As an exercise, I would like to consume the data from the queue one line at a time (using '\n' as the line terminator).
My current (simplistic) solution is to put() only 1 character at a time into the queue, so the consumer will only get() one character at a time. (Is this a safe assumption?) This approach currently allows me to do the following:
...
return_buffer = []
while True:
rcv_data = queue.get(block=True)
return_buffer.append(rcv_data)
if rcv_data == "\n":
return return_buffer
This seems to be working, but I can definitely cause it to fail when I put() 2 characters at a time.
I would like to make the receive logic more generic and able to handle multi-character put()s.
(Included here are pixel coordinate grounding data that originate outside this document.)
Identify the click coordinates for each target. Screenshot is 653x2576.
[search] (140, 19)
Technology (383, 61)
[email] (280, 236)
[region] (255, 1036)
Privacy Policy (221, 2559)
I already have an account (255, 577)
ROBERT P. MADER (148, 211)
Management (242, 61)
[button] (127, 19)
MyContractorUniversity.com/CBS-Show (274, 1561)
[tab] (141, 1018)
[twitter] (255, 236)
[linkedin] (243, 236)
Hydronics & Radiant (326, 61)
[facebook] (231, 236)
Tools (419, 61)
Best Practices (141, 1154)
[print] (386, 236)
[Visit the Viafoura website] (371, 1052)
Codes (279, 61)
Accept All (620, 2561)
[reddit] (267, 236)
My next approach would be to rcv_data.partition("\n"), putting the "remainder" in yet another buffer/list, but that will require juggling the temporary buffer alongside the queue. (I guess another approach would be to only put() one line at a time, but where's the fun in that?)
Is there a more elegant way to read from a queue one line at a time?
Upvotes: 4
Views: 3299
Reputation: 2797
It's important to note that there could be multiple lines in the queue. This function will return (and optionally print) all the lines from a given queue:
def getQueueContents(queue, printContents=True):
contents = ''
# get the full queue contents, not just a single line
while not queue.empty():
line = queue.get_nowait()
contents += line
if printContents:
# remove the newline at the end
print line[:-1]
return contents
Upvotes: 1
Reputation: 13508
This may be a good use for a generator. It will pick up exactly where it left off after yield, so reduces the amount of storage and buffer swapping you need (I cannot speak to its performance).
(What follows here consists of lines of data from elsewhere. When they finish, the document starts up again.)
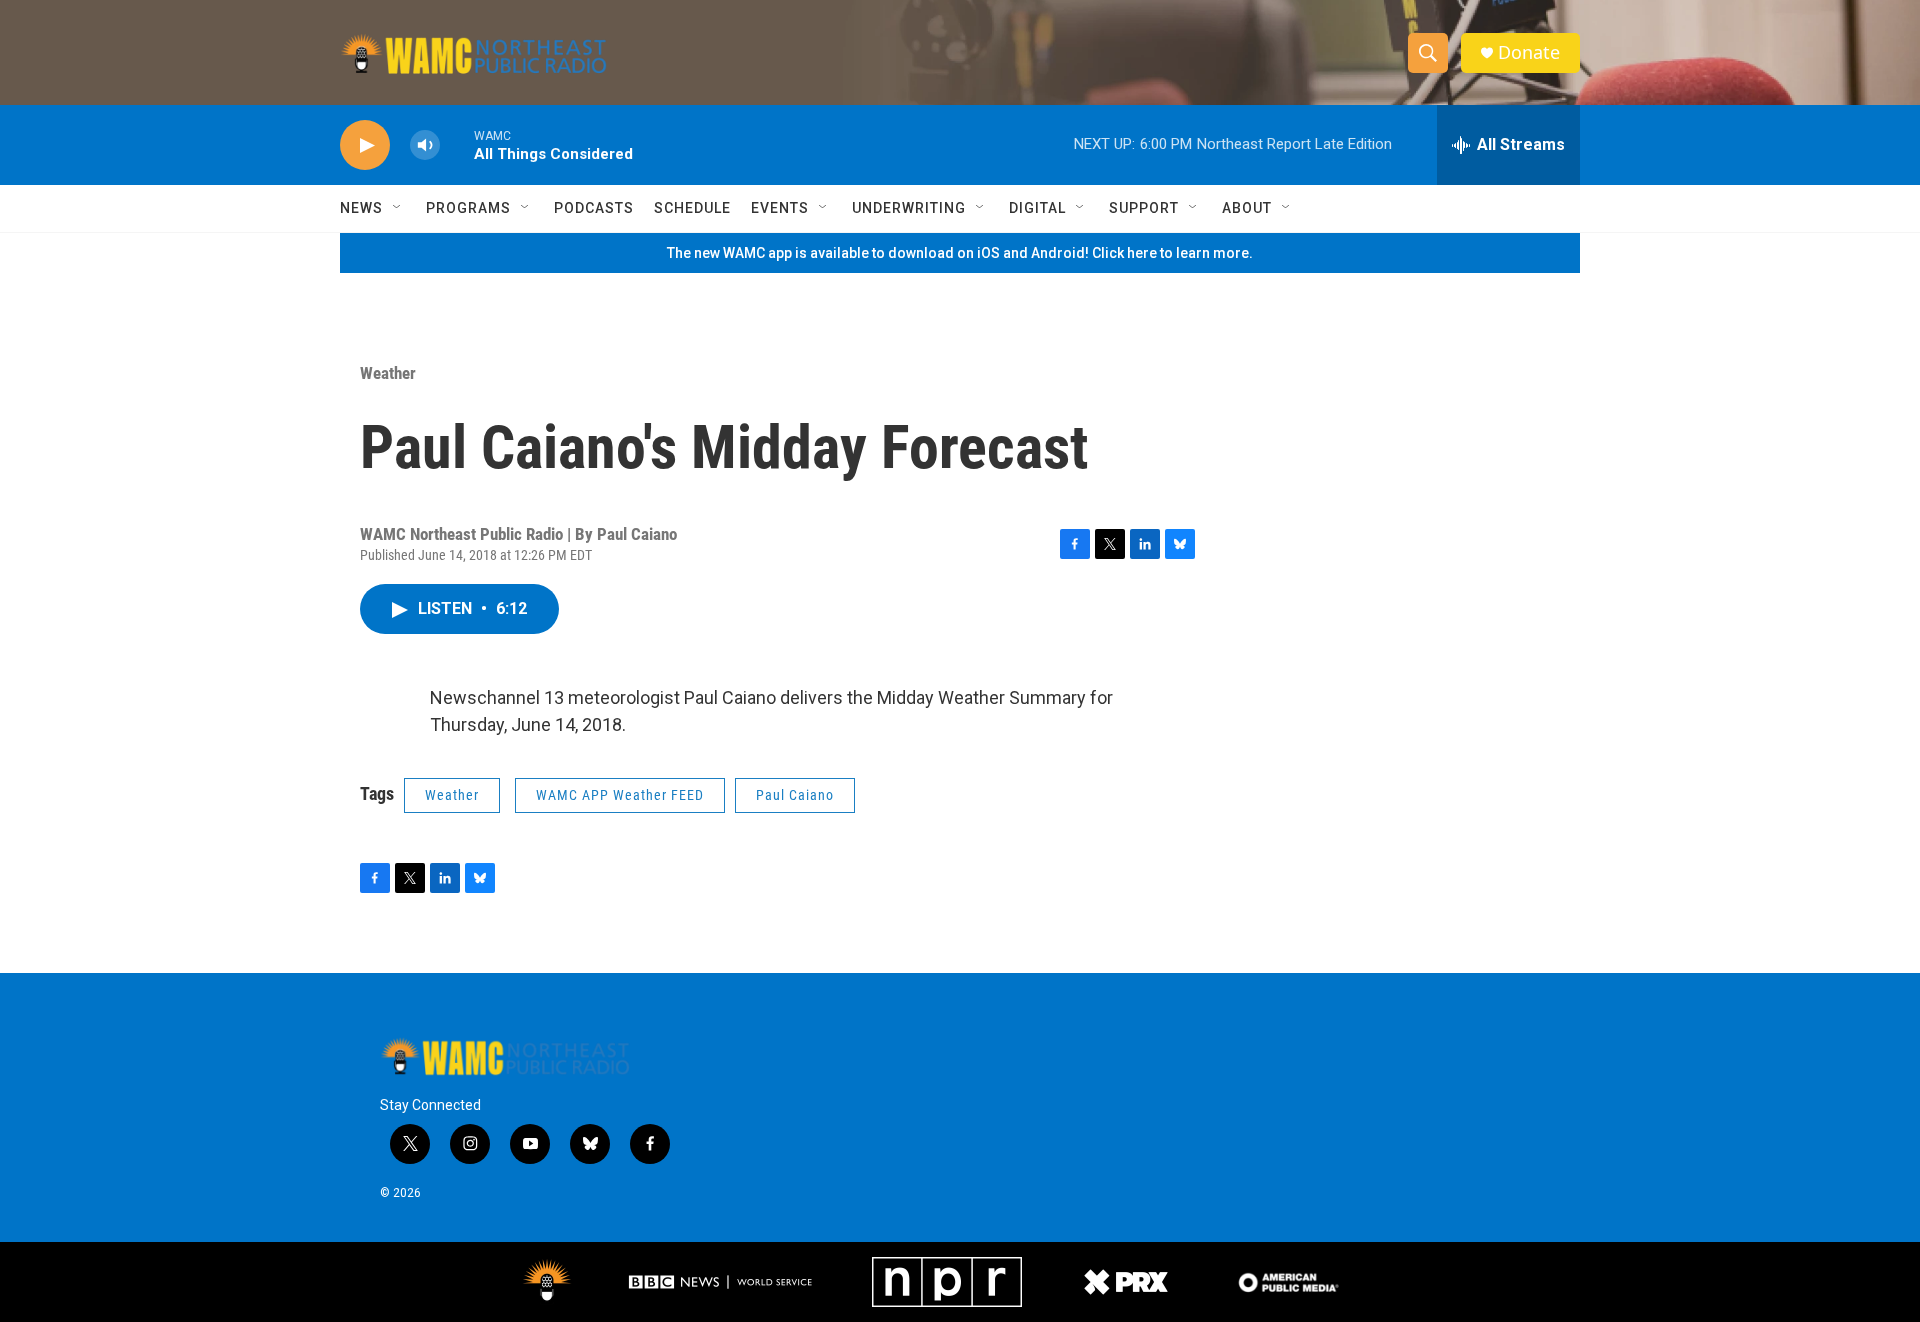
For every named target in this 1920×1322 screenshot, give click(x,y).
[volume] (425, 145)
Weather (388, 373)
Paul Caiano (795, 795)
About (1247, 208)
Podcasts (594, 208)
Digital (1037, 208)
def getLineGenerator(queue, splitOn):
return_buffer = []
while True:
rcv_data = queue.get(block=True) # We can pull any number of characters here.
for c in rcv_data:
return_buffer.append(c)
if c == splitOn:
yield return_buffer
return_buffer = []
gen = getLineGenerator(myQueue, "\n")
for line in gen:
print line.strip()
Edit:
Once J.F. Sebastian pointed out that the line separator could be multi-character I had to solve that case as well. I also used StringIO from jdi's answer. Again I cannot speak to the efficiency, but I believe it is correct in all cases (at least the ones I could think of). This is untested, so would probably need some tweaks to actually run. Thanks to J.F. Sebastian and jdi for their answers which ultimately lead to this one.
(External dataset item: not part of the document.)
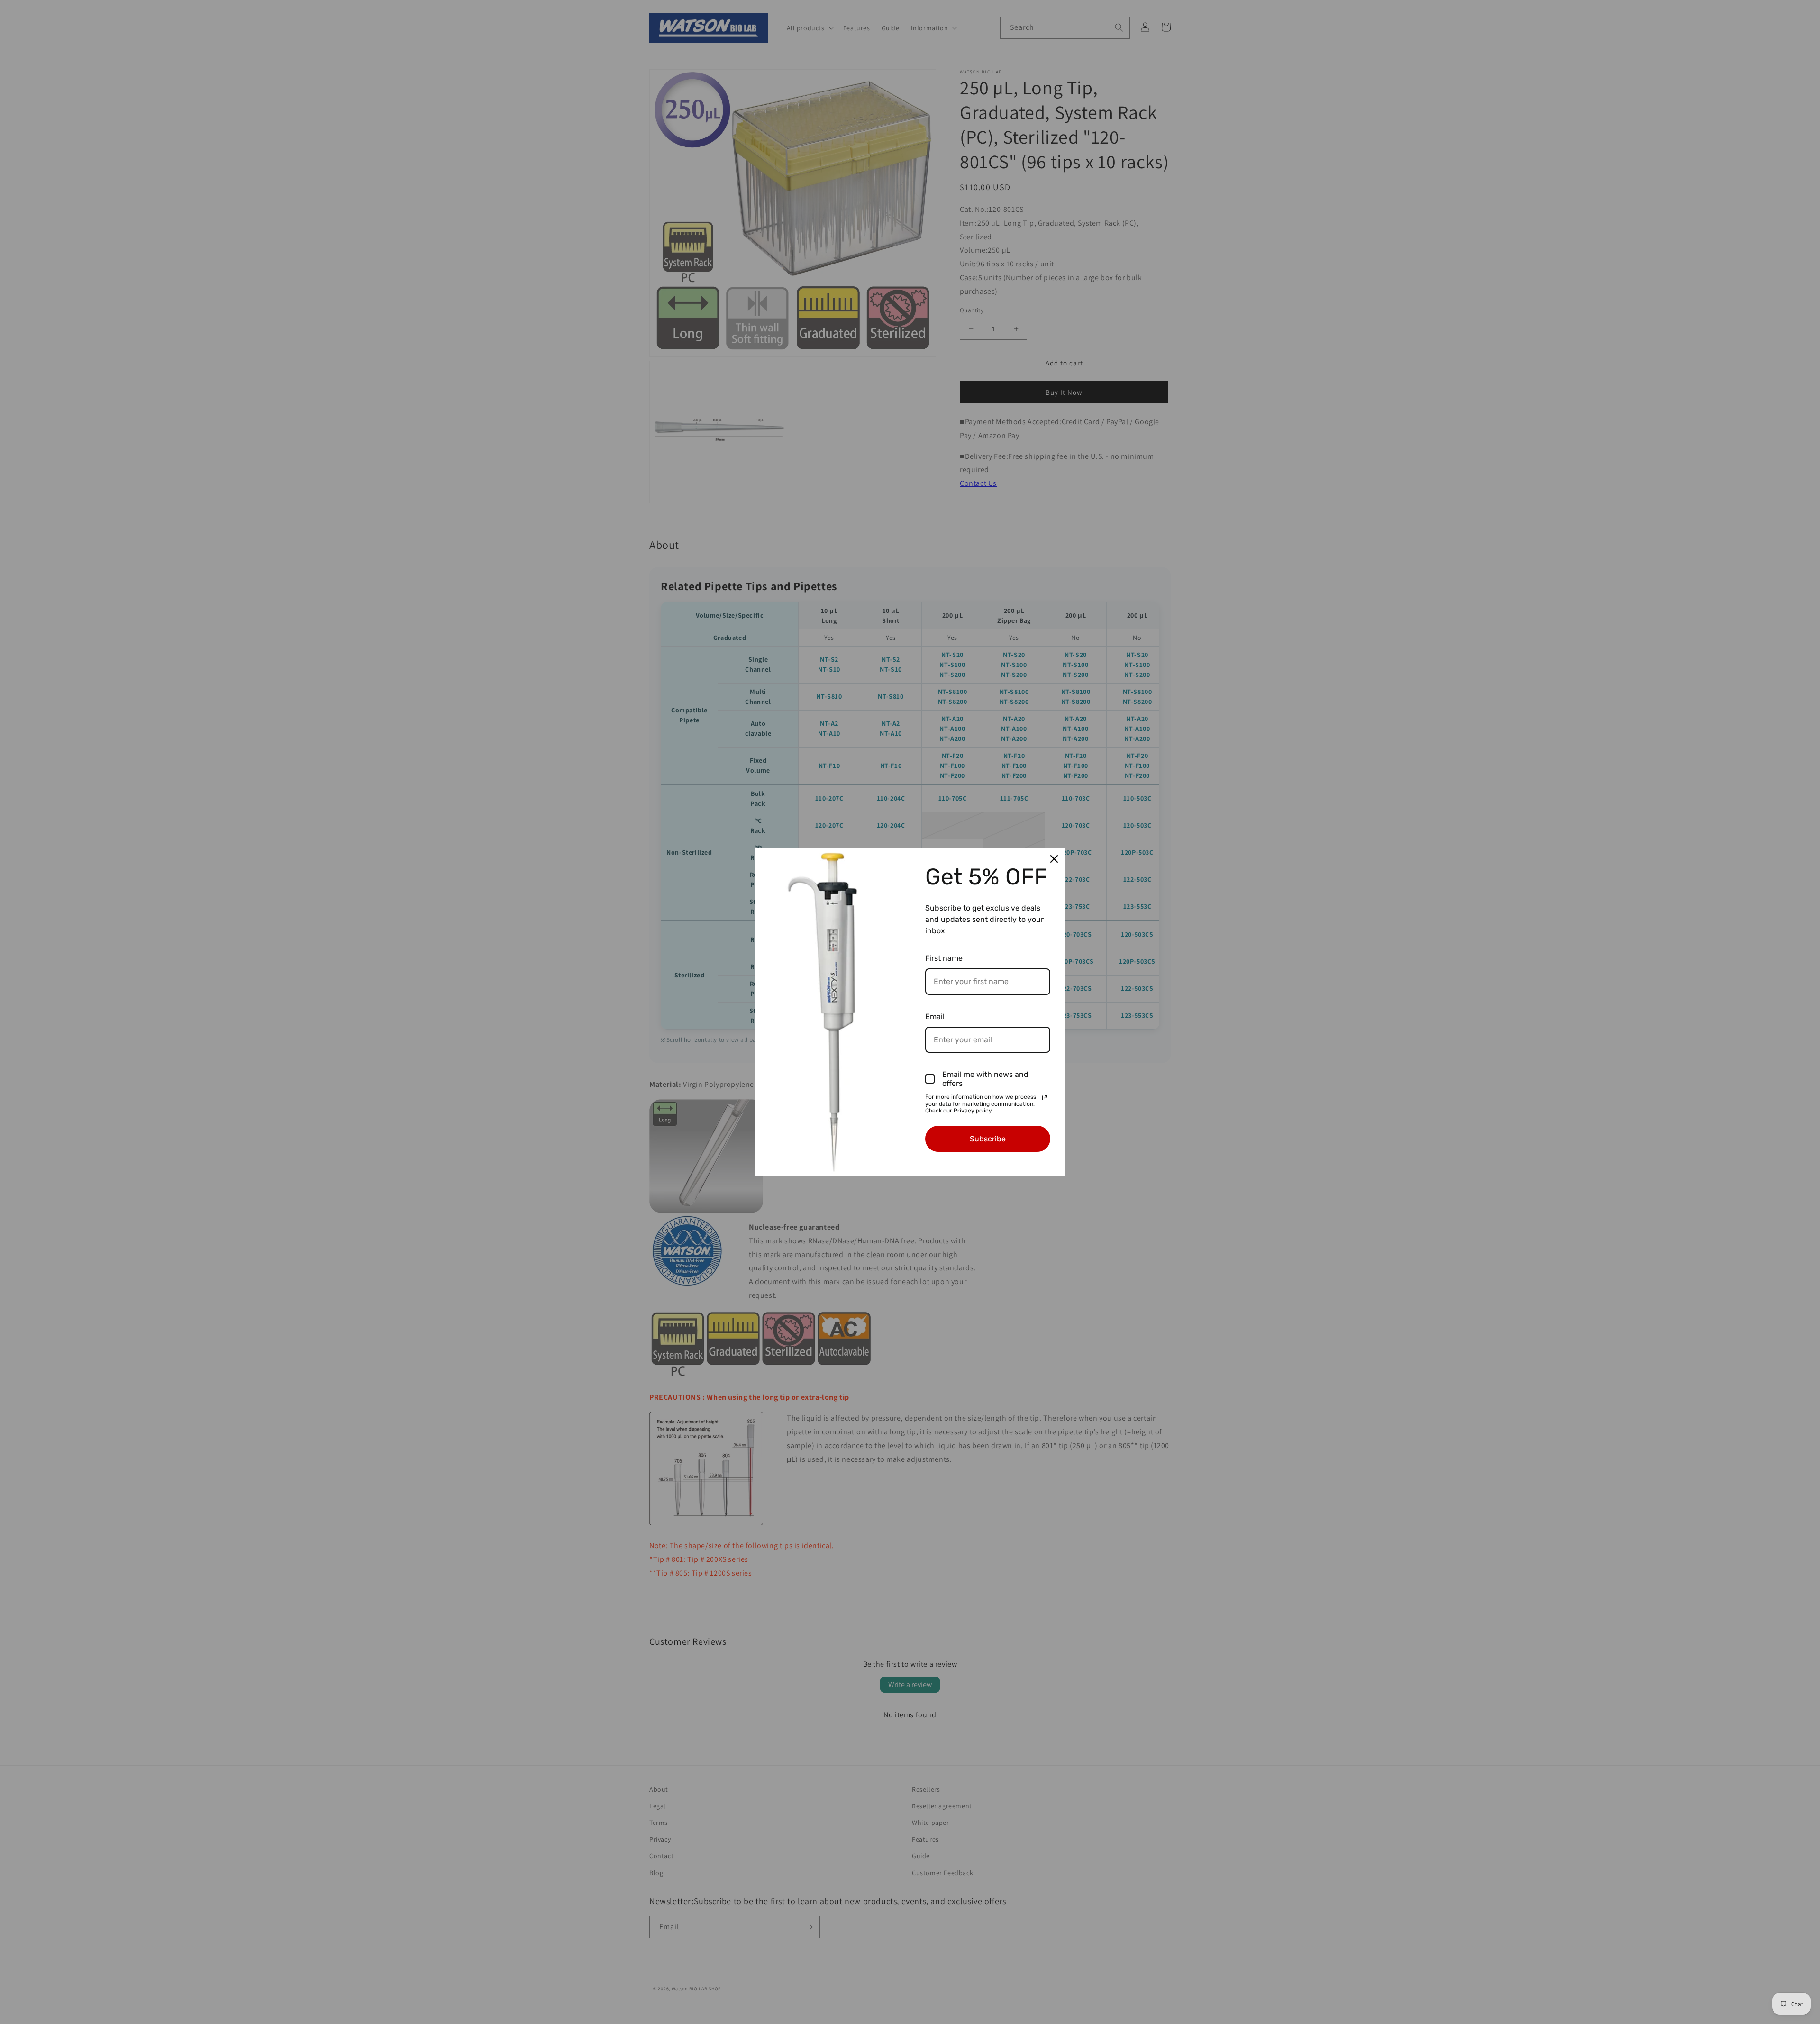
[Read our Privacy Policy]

def getlines(chunks, splitOn="\n"):
r_buffer = StringIO()
for chunk in chunks
r_buffer.write(chunk)
pos = r_buffer.getvalue().find(splitOn) # can't use rfind see the next comment
while pos != -1: # A single chunk may have more than one separator
line = r_buffer.getvalue()[:pos + len(splitOn)]
yield line
rest = r_buffer.getvalue().split(splitOn, 1)[1]
r_buffer.seek(0)
r_buffer.truncate()
r_buffer.write(rest)
pos = rest.find(splitOn) # rest and r_buffer are equivalent at this point. Use rest to avoid an extra call to getvalue
line = r_buffer.getvalue();
r_buffer.close() # just for completeness
yield line # whatever is left over.
for line in getlines(iter(queue.get, None)): # break on queue.put(None)
process(line)
Upvotes: 3
Reputation: 414179
The queue returns exactly what you put in it. If you put fragments you get fragments. If you put lines you get lines.
To consume line by line if partial lines in the input are allowed and could be completed later you need a buffer either explicit or implicit to store partial lines:
def getlines(fragments, linesep='\n'):
buff = []
for fragment in fragments:
pos = fragment.rfind(linesep)
if pos != -1: # linesep in fragment
lines = fragment[:pos].split(linesep)
if buff: # start of line from previous fragment
line[0] = ''.join(buff) + line[0] # prepend
del buff[:] # clear buffer
rest = fragment[pos+len(linesep):]
if rest:
buff.append(rest)
yield from lines
elif fragment: # linesep not in fragment, fragment is not empty
buff.append(fragment)
if buff:
yield ''.join(buff) # flush the rest
It allows fragments, linesep of arbitrary length. linesep should not span several fragments.
Usage:
for line in getlines(iter(queue.get, None)): # break on queue.put(None)
process(line)
Upvotes: 1
Reputation: 92569
If your specific use-case producer needs to put to the queue character by character, then I suppose I can't see anything wrong with getting them in a loop in the consumer. But you can probably get better performance by using a StringIO
object as the buffer.
from cStringIO import StringIO
# python3: from io import StringIO
buf = StringIO()
The object if file-like, so you can write
to it, seek it, and call getvalue()
at any time to get the complete string value in the buffer. This will most likely give you much better performance than having to constantly grow a list, join it to a string, and clear it.
return_buffer = StringIO()
while True:
rcv_data = queue.get(block=True)
return_buffer.write(rcv_data)
if rcv_data == "\n":
ret = return_buffer.getvalue()
return_buffer.seek(0)
# truncate, unless you are counting bytes and
# reading the data directly each time
return_buffer.truncate()
return ret
Upvotes: 2